The COVID-19 pandemic seems to have had positive (although short-lived, e.g., reduction in pollution due to lockdown) as well as negative (e.g., increasing plastic pollution due to use of disposable masks, etc.) impacts on the environment. The pandemic-environment linkage also includes circumstances when regions experienced extreme weather events, such as floods and cyclones, and disaster management became challenging. This study aims to examine the trends in public discourses on Twitter on these interactions between the pandemic and environment. The present study follows the most recent literature on understanding public perceptions - which acknowledges Twitter to be an abundant source of information on public discussions on any global issue, including the pandemic.
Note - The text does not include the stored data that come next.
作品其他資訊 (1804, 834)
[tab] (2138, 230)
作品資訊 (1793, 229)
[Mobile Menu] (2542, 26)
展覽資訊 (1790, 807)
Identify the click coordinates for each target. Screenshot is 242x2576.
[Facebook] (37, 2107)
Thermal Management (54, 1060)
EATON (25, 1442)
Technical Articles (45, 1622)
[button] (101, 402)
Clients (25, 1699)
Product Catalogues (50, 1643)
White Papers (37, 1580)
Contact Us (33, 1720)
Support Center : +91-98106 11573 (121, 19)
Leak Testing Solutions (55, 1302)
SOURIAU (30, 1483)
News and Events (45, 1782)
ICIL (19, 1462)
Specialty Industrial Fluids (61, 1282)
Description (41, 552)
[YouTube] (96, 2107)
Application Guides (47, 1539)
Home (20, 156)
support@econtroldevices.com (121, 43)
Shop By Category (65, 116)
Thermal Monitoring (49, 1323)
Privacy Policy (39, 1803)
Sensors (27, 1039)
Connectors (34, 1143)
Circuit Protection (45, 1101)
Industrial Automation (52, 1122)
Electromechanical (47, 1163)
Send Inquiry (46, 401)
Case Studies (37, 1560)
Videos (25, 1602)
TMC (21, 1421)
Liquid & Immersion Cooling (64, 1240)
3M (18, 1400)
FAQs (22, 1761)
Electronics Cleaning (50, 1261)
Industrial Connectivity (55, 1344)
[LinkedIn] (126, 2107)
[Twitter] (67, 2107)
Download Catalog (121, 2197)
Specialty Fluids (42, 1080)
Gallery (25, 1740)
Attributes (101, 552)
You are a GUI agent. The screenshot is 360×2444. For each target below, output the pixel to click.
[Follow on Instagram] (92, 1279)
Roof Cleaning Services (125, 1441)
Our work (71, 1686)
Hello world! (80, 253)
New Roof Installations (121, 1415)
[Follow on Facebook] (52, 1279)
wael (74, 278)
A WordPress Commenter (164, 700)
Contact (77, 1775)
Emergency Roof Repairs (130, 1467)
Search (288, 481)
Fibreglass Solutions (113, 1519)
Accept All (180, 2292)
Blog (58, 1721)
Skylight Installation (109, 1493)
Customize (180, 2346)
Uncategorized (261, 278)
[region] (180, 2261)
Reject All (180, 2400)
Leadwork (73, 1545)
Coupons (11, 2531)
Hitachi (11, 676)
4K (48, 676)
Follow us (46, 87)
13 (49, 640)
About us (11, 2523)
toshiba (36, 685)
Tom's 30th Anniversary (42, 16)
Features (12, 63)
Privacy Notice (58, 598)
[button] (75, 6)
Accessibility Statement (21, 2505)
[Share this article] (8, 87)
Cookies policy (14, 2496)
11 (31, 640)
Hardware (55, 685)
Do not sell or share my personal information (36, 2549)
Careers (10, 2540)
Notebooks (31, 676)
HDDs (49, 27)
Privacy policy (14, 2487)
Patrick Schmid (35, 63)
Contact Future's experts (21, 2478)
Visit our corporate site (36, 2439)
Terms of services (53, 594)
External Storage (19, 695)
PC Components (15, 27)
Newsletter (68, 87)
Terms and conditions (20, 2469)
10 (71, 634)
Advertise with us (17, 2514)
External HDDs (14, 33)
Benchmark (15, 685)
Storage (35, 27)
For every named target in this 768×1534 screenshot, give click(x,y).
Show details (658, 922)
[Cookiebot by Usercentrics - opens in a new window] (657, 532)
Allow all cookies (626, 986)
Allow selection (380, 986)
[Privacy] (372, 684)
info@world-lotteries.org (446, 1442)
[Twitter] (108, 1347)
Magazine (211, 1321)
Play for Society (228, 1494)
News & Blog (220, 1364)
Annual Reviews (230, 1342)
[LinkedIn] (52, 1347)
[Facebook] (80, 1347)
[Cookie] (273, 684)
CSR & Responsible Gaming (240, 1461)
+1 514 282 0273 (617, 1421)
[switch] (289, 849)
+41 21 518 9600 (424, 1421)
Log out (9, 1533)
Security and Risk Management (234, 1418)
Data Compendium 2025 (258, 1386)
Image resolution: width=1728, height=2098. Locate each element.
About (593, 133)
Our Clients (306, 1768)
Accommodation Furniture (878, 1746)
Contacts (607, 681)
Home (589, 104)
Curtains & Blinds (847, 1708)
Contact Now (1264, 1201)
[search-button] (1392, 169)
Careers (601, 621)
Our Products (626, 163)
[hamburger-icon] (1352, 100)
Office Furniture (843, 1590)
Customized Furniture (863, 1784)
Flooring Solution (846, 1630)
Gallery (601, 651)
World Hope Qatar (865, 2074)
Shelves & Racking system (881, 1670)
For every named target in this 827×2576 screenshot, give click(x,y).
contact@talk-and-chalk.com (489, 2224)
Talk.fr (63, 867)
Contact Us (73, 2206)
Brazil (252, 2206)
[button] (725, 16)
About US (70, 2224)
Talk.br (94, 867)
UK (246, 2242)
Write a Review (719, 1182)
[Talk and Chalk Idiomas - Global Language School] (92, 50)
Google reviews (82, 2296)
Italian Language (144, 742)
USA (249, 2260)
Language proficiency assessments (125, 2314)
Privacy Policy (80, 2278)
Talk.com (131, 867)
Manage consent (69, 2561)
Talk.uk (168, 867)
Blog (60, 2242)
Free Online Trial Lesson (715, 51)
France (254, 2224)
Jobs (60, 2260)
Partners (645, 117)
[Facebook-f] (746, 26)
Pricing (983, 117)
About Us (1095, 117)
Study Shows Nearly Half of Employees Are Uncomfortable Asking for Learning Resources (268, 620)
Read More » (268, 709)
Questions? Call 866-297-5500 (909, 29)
A Python-based code is developed to extract Twitter data spanning over a year, and analyze the presence of covid-environment related keywords and other attributes. It is found that the Twitterati aggressively viewed the impacts (such as economic slowdown and high mortality) of the pandemic as miniatures of the results of future climate change. The community was also highly concerned about the varying air and plastic pollution levels with the change in lockdown and covid prevention policies. Extreme weather events were a high-frequency topic when they impacted countries such as India, the USA, Australia, the Philippines and Vietnam. This study makes a novel attempt to provide an overview of public discourses on the pandemic-environment linkage and; can be a crucial addition to the literature on assessing public perception of environmental threats through Twitter data mining.

Keywords: Big data analytics; Climate change; Environmental change; Human-environment system; Pollution; Twarc; computational social science.